### Exercise directions
Keeping every line intact, print the records that follow.
(Beginning of Supplied information)
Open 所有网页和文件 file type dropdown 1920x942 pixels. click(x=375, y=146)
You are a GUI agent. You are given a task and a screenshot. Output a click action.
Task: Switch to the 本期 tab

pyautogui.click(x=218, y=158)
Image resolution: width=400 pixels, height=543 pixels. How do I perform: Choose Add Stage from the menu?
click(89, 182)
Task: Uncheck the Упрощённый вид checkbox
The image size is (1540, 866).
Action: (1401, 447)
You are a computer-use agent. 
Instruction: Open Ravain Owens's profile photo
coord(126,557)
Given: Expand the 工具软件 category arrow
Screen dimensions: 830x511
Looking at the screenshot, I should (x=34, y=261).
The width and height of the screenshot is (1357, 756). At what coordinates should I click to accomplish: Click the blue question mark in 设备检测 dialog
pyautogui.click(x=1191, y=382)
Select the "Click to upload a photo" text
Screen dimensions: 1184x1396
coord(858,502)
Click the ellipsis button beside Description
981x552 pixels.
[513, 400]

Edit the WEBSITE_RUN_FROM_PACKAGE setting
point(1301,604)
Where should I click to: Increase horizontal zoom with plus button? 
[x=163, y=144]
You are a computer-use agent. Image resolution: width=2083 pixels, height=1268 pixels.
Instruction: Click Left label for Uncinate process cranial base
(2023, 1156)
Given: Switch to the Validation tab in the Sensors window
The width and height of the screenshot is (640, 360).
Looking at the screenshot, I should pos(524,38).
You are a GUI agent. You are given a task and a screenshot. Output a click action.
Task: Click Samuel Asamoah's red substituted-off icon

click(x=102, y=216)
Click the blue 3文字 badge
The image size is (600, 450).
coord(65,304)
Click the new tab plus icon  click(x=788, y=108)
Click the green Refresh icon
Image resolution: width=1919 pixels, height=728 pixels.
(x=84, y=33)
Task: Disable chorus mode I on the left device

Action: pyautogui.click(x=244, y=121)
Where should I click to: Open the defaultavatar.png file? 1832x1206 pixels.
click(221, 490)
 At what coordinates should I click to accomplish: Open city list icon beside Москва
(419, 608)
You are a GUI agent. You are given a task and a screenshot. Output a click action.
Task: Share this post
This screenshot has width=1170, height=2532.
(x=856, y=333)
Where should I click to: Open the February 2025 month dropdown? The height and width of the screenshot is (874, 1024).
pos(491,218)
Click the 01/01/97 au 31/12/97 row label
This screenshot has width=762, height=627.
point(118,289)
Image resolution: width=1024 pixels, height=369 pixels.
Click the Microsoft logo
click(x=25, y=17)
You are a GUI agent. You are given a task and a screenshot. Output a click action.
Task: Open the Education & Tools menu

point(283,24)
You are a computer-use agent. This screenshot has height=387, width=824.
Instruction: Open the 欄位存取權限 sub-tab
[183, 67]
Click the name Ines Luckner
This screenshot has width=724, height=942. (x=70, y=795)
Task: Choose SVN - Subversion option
(End of Supplied information)
### Response area
Open 所有网页和文件 file type dropdown 1920x942 pixels. click(x=375, y=146)
You are a GUI agent. You are given a task and a screenshot. Output a click action.
Task: Switch to the 本期 tab

pyautogui.click(x=218, y=158)
Image resolution: width=400 pixels, height=543 pixels. How do I perform: Choose Add Stage from the menu?
click(89, 182)
Task: Uncheck the Упрощённый вид checkbox
The image size is (1540, 866).
Action: (1401, 447)
You are a computer-use agent. 
Instruction: Open Ravain Owens's profile photo
coord(126,557)
Given: Expand the 工具软件 category arrow
Screen dimensions: 830x511
Looking at the screenshot, I should (x=34, y=261).
The width and height of the screenshot is (1357, 756). At what coordinates should I click to accomplish: Click the blue question mark in 设备检测 dialog
pyautogui.click(x=1191, y=382)
Select the "Click to upload a photo" text
Screen dimensions: 1184x1396
coord(858,502)
Click the ellipsis button beside Description
981x552 pixels.
[513, 400]

Edit the WEBSITE_RUN_FROM_PACKAGE setting
point(1301,604)
Where should I click to: Increase horizontal zoom with plus button? 
[x=163, y=144]
You are a computer-use agent. Image resolution: width=2083 pixels, height=1268 pixels.
Instruction: Click Left label for Uncinate process cranial base
(2023, 1156)
Given: Switch to the Validation tab in the Sensors window
The width and height of the screenshot is (640, 360).
Looking at the screenshot, I should pos(524,38).
You are a GUI agent. You are given a task and a screenshot. Output a click action.
Task: Click Samuel Asamoah's red substituted-off icon

click(x=102, y=216)
Click the blue 3文字 badge
The image size is (600, 450).
coord(65,304)
Click the new tab plus icon  click(x=788, y=108)
Click the green Refresh icon
Image resolution: width=1919 pixels, height=728 pixels.
(x=84, y=33)
Task: Disable chorus mode I on the left device

Action: pyautogui.click(x=244, y=121)
Where should I click to: Open the defaultavatar.png file? 1832x1206 pixels.
click(221, 490)
 At what coordinates should I click to accomplish: Open city list icon beside Москва
(419, 608)
You are a GUI agent. You are given a task and a screenshot. Output a click action.
Task: Share this post
This screenshot has width=1170, height=2532.
(x=856, y=333)
Where should I click to: Open the February 2025 month dropdown? The height and width of the screenshot is (874, 1024).
pos(491,218)
Click the 01/01/97 au 31/12/97 row label
This screenshot has width=762, height=627.
point(118,289)
Image resolution: width=1024 pixels, height=369 pixels.
Click the Microsoft logo
click(x=25, y=17)
You are a GUI agent. You are given a task and a screenshot. Output a click action.
Task: Open the Education & Tools menu

point(283,24)
You are a computer-use agent. This screenshot has height=387, width=824.
Instruction: Open the 欄位存取權限 sub-tab
[183, 67]
Click the name Ines Luckner
This screenshot has width=724, height=942. (x=70, y=795)
Task: Choose SVN - Subversion option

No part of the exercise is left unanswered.